_Description of the task_
Work through the data below and copy out every line where "accomplish" is found.

_Material for this exercise_
# # # # # # #

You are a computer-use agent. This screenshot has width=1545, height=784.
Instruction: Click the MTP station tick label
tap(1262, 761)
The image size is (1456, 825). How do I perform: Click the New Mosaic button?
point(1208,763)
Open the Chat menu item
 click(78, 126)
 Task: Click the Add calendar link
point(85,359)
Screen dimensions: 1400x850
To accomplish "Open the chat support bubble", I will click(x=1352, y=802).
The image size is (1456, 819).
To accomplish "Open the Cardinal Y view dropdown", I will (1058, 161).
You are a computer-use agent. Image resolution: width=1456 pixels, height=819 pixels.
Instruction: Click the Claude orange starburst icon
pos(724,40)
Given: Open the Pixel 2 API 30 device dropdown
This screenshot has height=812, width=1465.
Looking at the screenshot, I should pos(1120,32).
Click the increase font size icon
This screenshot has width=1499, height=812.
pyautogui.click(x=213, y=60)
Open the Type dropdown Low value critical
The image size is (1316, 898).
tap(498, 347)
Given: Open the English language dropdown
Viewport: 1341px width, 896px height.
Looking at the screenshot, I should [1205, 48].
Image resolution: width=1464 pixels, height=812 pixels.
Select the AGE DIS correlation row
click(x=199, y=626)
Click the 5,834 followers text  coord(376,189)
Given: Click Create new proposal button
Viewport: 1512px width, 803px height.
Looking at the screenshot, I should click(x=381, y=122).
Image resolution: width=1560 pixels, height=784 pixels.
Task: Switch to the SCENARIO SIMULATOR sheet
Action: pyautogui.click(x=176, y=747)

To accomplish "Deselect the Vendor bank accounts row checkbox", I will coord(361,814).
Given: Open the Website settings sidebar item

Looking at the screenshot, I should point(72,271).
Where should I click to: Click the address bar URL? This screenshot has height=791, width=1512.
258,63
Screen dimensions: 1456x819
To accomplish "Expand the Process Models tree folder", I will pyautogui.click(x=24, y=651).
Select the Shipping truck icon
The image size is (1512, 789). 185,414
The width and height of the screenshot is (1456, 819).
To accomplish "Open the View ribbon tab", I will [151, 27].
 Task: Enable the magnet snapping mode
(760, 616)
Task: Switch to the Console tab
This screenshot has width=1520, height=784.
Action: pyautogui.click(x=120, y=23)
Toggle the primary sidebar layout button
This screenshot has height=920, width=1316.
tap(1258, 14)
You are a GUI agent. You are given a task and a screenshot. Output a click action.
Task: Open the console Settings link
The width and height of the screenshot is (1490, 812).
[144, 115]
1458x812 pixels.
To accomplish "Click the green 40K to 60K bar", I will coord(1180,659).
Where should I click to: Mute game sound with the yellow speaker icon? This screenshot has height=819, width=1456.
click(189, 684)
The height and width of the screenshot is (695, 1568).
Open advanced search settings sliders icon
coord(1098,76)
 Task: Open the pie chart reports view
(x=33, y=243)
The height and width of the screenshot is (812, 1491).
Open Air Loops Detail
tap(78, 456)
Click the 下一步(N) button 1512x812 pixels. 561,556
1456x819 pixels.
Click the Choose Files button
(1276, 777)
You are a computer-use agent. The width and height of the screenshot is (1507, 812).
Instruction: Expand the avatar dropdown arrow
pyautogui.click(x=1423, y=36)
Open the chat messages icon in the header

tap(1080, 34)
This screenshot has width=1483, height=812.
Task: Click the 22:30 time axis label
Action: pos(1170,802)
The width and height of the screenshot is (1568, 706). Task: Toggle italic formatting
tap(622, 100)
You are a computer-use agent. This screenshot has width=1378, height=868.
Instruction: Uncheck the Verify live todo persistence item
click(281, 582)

# # # # # # #

_Answer space_
To accomplish "Open the chat support bubble", I will click(x=1352, y=802).
To accomplish "Open the Cardinal Y view dropdown", I will (1058, 161).
To accomplish "Deselect the Vendor bank accounts row checkbox", I will coord(361,814).
To accomplish "Expand the Process Models tree folder", I will pyautogui.click(x=24, y=651).
To accomplish "Open the View ribbon tab", I will [151, 27].
To accomplish "Click the green 40K to 60K bar", I will coord(1180,659).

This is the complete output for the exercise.